— START —
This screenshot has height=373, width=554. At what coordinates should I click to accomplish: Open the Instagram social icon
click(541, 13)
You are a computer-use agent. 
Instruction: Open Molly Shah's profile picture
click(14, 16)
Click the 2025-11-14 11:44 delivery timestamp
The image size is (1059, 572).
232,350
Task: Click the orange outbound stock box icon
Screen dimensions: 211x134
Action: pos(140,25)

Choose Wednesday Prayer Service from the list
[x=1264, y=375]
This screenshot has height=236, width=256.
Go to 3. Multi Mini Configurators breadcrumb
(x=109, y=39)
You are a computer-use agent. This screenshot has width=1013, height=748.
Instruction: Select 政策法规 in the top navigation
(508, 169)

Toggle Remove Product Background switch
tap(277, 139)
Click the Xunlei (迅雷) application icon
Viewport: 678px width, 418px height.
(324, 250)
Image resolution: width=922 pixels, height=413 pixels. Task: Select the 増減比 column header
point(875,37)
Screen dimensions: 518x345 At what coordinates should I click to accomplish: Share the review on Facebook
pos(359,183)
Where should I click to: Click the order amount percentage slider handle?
— END —
OBJECTIVE: Report each line of the items above that contains the string "icon", copying every such line in full. Case counts.

COMPLETE RESPONSE:
This screenshot has height=373, width=554. At what coordinates should I click to accomplish: Open the Instagram social icon
Task: Click the orange outbound stock box icon
Click the Xunlei (迅雷) application icon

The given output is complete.